Graham Sutherland / Polynomial May 20, 2025

@laird

> and everything from Realtek is questionable

I feel like that should be a blanket statement for everything, not just latency.

Show thread

shironeko May 20, 2025

@laird @oxidecomputer I wonder if the lack of a bios could be an demonstrable advantage here when it comes to time syncing.

Show thread

Scott Laird May 20, 2025

@shironeko @oxidecomputer Maybe. The lack of SMBIOS (or similar) running at a higher-than-ring-0 priority would probably help, but not as much (IMO) as having people around who actually understand the hardware in detail and are able to optimize away sources of error without having to treat giant chunks of the system as a black box. Which presumably *also* describes Oxide.

Show thread

shironeko May 20, 2025

@laird @oxidecomputer yeah, I'm imagining some paravirtualized interface where the hypervisor can enable all the VM to have extremely accurate time, would be quite awesome.

Show thread

AMS May 20, 2025

@laird I was always told NTP hits a wall around 500us, you need PTP (IEEE1588) to go further (typically 10us-20us). Though that was through multiple switches with other traffic flowing.

Show thread

Scott Laird May 20, 2025

@AMS I suspect that that's outdated.

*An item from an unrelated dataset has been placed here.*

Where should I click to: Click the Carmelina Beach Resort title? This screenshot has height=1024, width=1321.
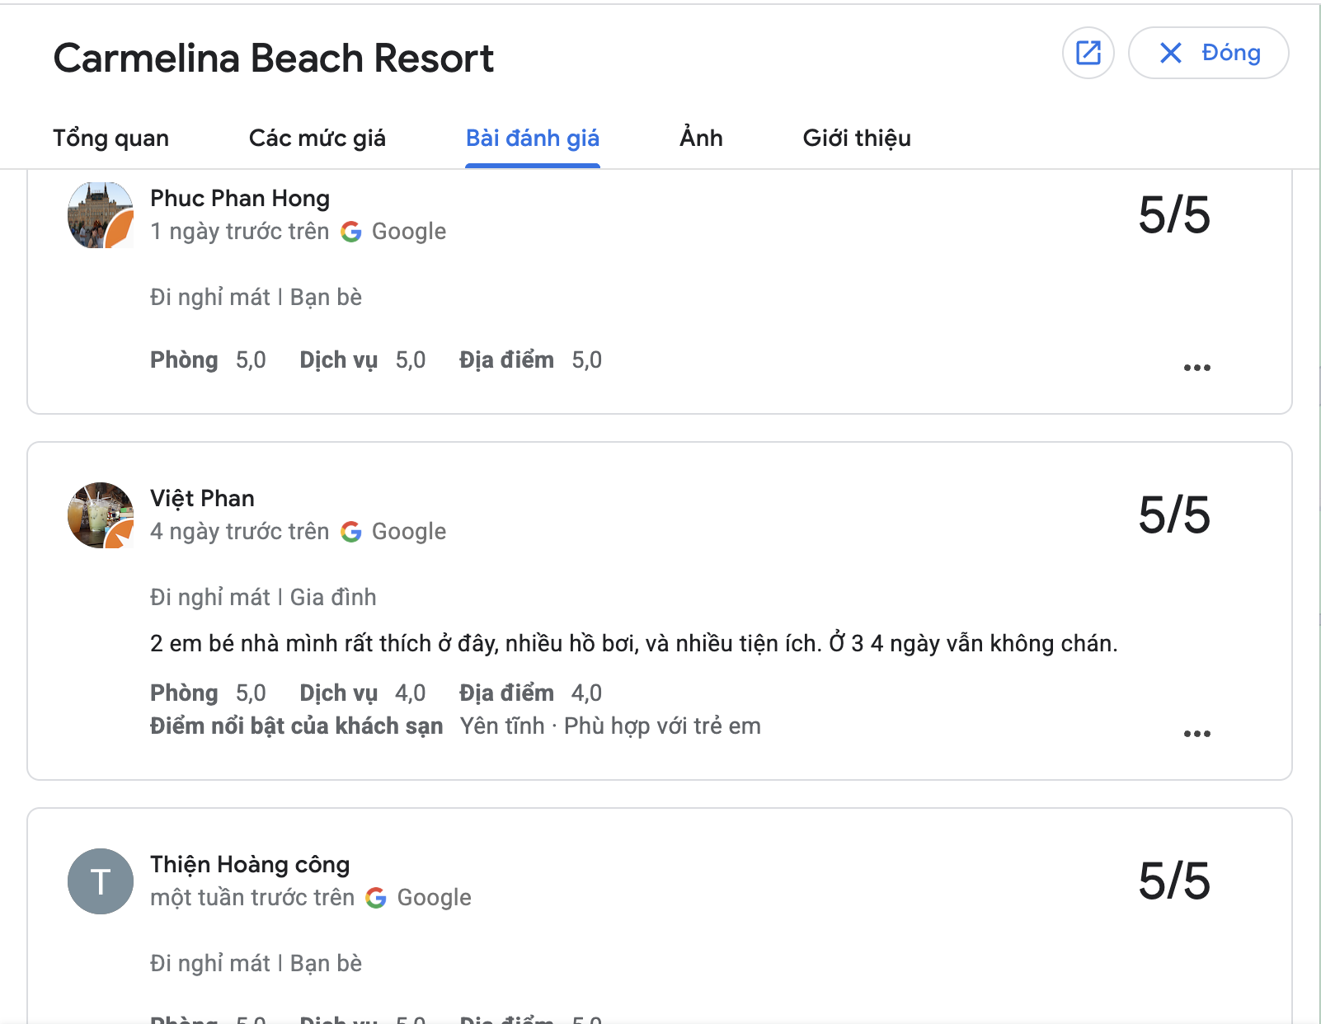coord(274,58)
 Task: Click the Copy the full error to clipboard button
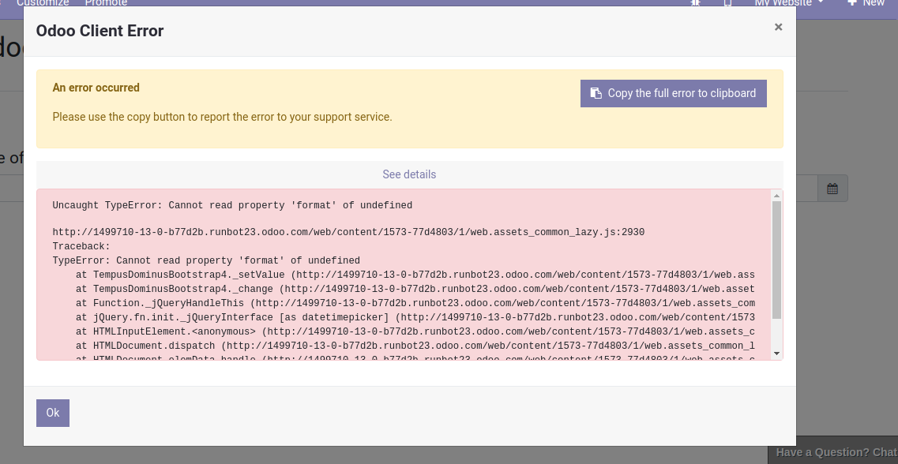click(673, 93)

Chrony seems to stretch much further down than ntpd, and PTP is probably quite a bit better than that today, *although* this probably depends on exactly what you're trying to measure and what the cost of missing your clock-accuracy SLA is.

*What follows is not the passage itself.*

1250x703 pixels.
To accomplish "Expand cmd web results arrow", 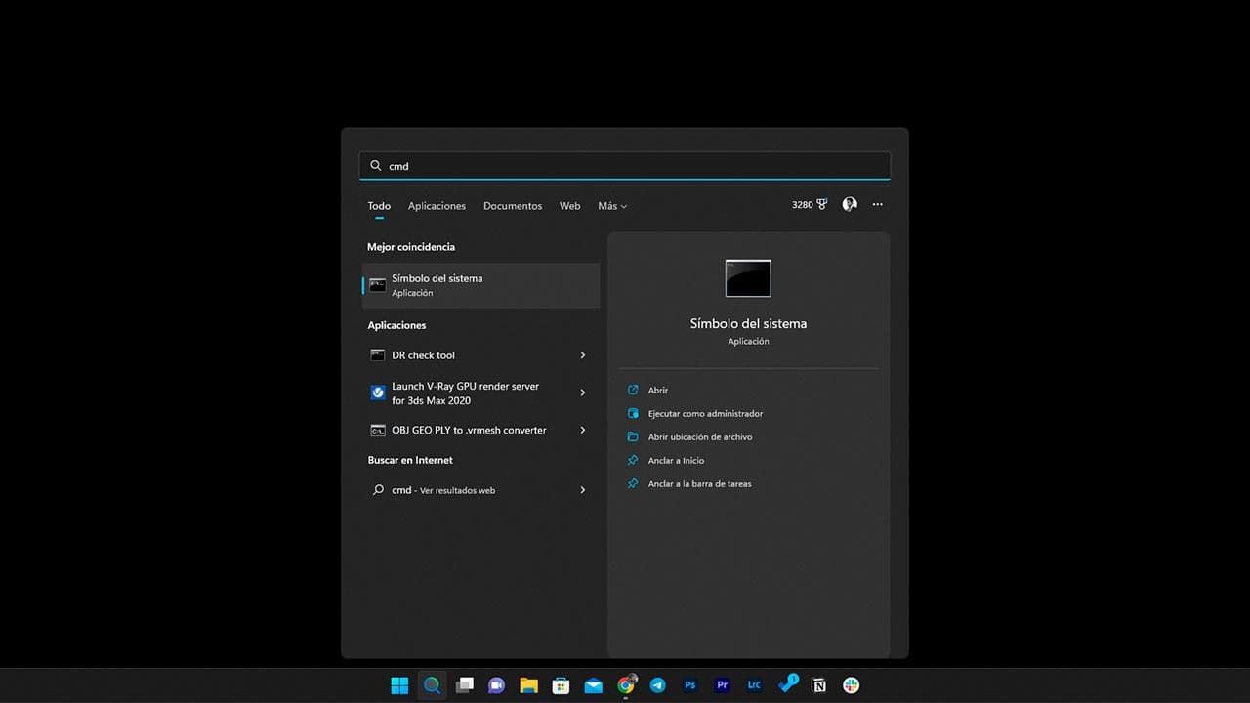I will (x=583, y=490).
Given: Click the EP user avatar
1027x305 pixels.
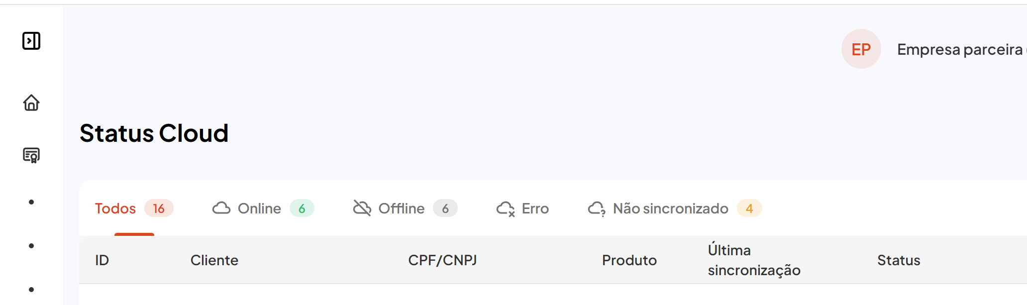Looking at the screenshot, I should click(x=861, y=49).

I'm seeing median errors around 500 ns and P99 probably around 1000 ns (although that's tricky to measure since Chrony's internal PLL should be able to handle short spikes in network noise). However, the *worst* case, with a congested network, a switch reboot, maybe some GPS jamming, an antenna failure, etc -- who knows?

Show thread

Chuck May 20, 2025

@laird Nice! Fun isn't it? I eventually went to a single GPS disciplined time base (RPi-4 based) and NTP to everything else in my network. Like you I got bitten by the assumption of symmetrical xmit/recv times and discovered that my workbench NUC was receiving packets over the backbone network (1GbE) but responding over the instrument network (100M). Bad routing tables from me debugging routing to test gear 🙂

Show thread

Scott Laird May 20, 2025

@ChuckMcManis Three of my NTP servers are on the same /22 with most of the WiFi, etc devices at home. I ended up injecting a /32 for each into OSPF to get around some fun asymmetrical routing problems. That helped quite a bit. Moving them all to a different network would probably be better but it would have involved pulling a bunch of extra wires and would have invalidated all of my existing testing. So maybe some day.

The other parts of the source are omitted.